# Steel case ammo?



## 8Eric6 (May 9, 2010)

I'm wanting to stock up on 9mm just wondering if steel cased ammo is a big no no


----------



## TedDeBearFrmHell (Jul 1, 2011)

wasnt there just a big thread debating steel case ammo , last week?


----------



## Gunners_Mate (Feb 17, 2010)

yep

http://www.handgunforum.net/general-semi-auto/28315-whats-so-bad-about-steel-cased-ammo.html


----------



## Holly (Oct 15, 2011)

I just melt my extra forks and spoons.
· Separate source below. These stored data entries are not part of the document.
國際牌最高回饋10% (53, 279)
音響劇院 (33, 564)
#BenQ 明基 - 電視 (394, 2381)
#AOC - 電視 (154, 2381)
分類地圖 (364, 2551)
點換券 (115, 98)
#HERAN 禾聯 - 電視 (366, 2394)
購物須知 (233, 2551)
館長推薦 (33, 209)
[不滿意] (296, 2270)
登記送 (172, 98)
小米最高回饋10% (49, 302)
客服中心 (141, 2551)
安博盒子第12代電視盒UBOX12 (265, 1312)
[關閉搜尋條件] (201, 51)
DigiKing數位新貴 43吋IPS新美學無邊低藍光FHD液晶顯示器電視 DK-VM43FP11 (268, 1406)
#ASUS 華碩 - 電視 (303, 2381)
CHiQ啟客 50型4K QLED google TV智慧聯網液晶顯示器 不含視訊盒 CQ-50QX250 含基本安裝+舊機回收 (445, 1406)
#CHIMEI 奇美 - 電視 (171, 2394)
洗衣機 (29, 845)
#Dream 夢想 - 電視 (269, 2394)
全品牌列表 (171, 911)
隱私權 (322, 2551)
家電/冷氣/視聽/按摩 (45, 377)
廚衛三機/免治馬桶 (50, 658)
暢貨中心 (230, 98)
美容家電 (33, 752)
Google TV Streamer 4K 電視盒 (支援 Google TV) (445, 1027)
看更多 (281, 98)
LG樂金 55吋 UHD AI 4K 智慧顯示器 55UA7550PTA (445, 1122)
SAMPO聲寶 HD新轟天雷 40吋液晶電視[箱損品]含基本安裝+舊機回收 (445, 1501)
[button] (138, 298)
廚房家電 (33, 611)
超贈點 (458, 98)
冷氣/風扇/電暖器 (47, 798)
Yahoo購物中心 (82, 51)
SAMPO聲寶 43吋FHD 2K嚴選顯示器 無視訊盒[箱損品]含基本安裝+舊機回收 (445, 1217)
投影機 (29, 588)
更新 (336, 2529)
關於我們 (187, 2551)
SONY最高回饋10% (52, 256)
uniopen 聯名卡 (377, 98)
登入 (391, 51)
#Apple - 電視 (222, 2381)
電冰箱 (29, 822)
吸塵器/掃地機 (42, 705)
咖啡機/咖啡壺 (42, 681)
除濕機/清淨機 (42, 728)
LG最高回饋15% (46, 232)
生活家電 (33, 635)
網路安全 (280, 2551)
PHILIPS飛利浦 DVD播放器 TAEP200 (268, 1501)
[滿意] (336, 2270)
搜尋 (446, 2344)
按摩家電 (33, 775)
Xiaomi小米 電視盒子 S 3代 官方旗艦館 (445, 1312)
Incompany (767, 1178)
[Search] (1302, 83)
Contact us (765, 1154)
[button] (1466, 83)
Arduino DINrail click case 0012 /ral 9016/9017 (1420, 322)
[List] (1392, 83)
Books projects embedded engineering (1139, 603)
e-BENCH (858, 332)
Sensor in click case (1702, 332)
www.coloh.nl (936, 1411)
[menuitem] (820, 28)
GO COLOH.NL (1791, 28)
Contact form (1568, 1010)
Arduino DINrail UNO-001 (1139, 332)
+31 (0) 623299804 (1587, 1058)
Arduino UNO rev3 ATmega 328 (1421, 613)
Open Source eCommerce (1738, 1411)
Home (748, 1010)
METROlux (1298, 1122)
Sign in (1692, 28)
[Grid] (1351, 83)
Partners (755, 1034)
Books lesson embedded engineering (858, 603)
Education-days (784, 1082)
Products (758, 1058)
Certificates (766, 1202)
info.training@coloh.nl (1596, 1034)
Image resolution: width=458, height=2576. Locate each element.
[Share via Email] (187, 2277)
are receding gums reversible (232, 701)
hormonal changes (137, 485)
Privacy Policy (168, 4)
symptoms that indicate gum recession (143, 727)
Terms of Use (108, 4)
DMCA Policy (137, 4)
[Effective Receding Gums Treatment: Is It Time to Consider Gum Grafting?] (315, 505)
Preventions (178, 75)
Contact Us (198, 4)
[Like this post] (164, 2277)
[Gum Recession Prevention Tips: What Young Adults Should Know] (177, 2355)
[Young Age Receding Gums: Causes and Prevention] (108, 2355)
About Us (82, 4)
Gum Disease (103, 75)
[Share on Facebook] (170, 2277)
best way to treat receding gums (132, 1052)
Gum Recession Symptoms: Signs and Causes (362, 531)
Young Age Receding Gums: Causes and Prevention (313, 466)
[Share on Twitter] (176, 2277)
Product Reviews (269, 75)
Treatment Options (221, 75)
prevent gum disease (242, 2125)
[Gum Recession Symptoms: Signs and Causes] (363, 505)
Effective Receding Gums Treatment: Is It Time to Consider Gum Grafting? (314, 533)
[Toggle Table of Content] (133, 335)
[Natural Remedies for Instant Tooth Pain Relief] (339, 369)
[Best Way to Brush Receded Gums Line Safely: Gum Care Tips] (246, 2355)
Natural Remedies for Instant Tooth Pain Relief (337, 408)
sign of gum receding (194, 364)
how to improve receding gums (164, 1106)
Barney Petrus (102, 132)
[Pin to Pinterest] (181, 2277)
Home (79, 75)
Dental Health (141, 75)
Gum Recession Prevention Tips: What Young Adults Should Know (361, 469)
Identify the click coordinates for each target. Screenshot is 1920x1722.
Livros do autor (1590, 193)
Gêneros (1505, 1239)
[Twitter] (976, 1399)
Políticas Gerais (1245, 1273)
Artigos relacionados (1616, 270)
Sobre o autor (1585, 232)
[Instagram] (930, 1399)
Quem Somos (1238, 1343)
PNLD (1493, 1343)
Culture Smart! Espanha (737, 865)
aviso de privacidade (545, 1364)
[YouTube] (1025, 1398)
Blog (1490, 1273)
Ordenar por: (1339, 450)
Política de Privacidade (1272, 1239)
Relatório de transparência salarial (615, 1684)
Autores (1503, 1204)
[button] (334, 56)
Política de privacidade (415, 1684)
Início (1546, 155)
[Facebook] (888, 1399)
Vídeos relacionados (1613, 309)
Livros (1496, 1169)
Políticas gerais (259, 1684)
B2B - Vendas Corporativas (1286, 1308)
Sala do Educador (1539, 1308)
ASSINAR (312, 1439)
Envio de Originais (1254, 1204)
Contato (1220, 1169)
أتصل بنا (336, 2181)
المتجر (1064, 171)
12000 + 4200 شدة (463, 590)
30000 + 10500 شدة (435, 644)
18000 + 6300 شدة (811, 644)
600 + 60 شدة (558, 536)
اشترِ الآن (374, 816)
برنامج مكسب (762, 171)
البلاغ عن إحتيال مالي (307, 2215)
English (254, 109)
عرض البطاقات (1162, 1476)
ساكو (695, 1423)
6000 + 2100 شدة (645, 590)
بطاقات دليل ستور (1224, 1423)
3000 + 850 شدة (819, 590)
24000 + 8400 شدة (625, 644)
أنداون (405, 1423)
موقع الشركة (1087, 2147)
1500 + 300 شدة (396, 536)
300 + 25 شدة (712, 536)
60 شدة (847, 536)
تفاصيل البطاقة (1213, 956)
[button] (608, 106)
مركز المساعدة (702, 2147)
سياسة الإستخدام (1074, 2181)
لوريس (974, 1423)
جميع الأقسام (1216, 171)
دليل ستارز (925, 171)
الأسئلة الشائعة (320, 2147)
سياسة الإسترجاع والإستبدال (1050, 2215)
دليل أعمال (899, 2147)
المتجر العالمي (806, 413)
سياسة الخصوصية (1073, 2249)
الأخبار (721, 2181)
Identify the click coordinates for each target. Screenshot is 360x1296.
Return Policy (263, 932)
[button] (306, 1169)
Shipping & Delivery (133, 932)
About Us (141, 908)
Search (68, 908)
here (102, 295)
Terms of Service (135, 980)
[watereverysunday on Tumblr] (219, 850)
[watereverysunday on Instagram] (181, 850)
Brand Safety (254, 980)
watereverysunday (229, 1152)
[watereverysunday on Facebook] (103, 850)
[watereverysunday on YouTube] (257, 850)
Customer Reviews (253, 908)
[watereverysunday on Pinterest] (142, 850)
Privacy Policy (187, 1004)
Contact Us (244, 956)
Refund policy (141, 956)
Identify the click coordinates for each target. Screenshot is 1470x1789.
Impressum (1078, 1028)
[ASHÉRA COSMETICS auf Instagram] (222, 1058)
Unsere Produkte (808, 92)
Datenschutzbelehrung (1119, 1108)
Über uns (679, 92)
I'm a real do-it-yourselfer.... Anything else just makes me feel like a whimp.


----------



## 8Eric6 (May 9, 2010)

oh sorry haven't been on here in awhile thanks for the link


----------



## HK Dan (Dec 22, 2010)

Wolf is notoriously out of spec, and the laquered steel does cause problems with automatics. In Pincus' Combat Focus Shooting class a guy brought Wolf. He got a lot of practice with his malfunction drills.


----------



## hrk (Oct 25, 2011)

Buddy brought some Y'all mart cheap Tul Ammo Steel 380
to the range tried some with the 238 it wouldn't even chamber
the stuff...


----------